Northern Rough-winged Swallows are found across the US and into southern Canada in summer, but winter along the Gulf Coast and in Central America. During the breeding season, they usually nest in river banks, railroad embankments, gravel pits, and sometimes even in drainpipes and old Kingfisher nests. They feed while on the wing, dining on a variety of insects including wasps, beetles, and mosquitos. Lucky for us, these swallows are doing well in the US. So, next time you see one of these guys zoom by you, give it a second glance and appreciate its subtle beauty.

On another note, the Northern Rough-winged Swallow has a southern relative named... wait for it... the Southern Rough-winged Swallow (Stelgidopteryx ruficollis). This was actually the first life bird I got in Costa Rica as one zipped by our bus as we pulled out of the airport. Its slightly more colorful than its northern cousin, but similarly rough-winged.
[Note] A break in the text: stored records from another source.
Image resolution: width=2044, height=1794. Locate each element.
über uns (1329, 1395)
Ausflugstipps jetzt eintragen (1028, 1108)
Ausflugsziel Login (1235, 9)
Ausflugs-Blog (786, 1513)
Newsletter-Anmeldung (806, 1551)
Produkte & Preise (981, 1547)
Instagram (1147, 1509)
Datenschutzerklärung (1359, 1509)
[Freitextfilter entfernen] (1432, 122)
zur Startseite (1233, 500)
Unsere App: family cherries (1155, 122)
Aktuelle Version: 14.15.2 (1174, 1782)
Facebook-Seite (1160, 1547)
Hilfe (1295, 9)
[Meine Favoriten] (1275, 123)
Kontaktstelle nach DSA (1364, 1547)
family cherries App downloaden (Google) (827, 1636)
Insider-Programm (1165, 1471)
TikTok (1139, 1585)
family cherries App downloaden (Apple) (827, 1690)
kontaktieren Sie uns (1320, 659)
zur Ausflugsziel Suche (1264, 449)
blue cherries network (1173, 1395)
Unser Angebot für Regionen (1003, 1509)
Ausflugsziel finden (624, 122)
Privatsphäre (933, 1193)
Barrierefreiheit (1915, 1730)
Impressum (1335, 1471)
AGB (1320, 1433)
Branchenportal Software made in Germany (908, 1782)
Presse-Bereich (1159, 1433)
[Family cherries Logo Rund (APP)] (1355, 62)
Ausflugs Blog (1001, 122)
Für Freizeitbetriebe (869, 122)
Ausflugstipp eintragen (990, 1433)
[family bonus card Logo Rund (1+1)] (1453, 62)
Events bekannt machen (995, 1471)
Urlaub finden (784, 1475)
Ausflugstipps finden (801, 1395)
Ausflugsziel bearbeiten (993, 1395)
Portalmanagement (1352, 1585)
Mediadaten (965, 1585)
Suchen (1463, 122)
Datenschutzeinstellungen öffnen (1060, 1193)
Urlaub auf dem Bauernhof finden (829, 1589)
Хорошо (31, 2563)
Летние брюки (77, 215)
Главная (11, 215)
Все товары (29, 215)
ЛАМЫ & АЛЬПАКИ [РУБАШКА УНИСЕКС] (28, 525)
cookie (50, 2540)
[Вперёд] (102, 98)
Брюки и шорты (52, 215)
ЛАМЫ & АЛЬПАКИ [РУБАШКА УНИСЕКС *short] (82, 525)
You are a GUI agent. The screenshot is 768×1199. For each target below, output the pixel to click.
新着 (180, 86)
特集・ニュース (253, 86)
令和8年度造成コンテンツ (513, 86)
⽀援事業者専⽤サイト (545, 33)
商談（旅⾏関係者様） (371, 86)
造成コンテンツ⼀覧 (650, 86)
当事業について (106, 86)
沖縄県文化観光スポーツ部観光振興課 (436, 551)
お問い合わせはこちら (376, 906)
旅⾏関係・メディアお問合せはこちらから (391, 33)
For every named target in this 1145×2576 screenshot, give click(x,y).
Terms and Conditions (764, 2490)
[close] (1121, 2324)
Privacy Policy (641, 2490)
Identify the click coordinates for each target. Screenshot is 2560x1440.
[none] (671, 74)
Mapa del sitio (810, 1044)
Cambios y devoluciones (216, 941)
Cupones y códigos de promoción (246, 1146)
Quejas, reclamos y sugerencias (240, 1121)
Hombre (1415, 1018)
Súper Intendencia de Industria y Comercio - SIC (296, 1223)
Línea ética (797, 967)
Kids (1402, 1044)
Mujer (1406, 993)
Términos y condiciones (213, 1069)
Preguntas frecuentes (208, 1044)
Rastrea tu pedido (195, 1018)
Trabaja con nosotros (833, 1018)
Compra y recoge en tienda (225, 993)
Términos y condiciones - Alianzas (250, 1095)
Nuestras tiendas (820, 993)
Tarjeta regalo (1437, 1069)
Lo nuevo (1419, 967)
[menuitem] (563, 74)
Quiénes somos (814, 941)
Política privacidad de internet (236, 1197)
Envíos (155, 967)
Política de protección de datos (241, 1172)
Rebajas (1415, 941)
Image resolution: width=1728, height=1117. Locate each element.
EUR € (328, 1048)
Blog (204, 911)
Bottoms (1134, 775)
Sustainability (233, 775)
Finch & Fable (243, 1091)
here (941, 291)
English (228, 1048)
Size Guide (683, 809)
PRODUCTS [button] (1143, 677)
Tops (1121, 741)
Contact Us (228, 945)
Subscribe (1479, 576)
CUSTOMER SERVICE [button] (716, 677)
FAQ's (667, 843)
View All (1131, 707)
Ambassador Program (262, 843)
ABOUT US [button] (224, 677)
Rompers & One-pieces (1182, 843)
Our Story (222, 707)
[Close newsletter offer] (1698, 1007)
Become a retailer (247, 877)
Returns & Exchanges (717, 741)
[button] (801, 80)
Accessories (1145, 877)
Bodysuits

Southern Rough-winged Swallow


MojoMan said...

Intersting stuff. How common is this swallow? I'm not sure I've ever seen one. I'll have to pay more attention.

Patrick Belardo said...

Cornell says that it's "fairly common" across the US. It seems to adapt to a variety of habitats as long as there is a crevice, bank, or pile of dirt for it to nest in.

MojoMan said...

I checked my old Petersen guide, and I have the rough-winged swallow checked off, so I have seen one, but that was probably nearly 30 years(yikes!)ago. Thanks for the reminder. It's time to renew my acquaintance with this interesting bird.

Adrianne said...

My daughter spotted what I believe was an injured rough winged swallow this weekend in NC. We coralled it and took it home ane the next day took it to a wildlife rehab center. It had a gash on its wing and they are giving him antibiotics. I became rather attached to the cute little fellow and I hope he recovers.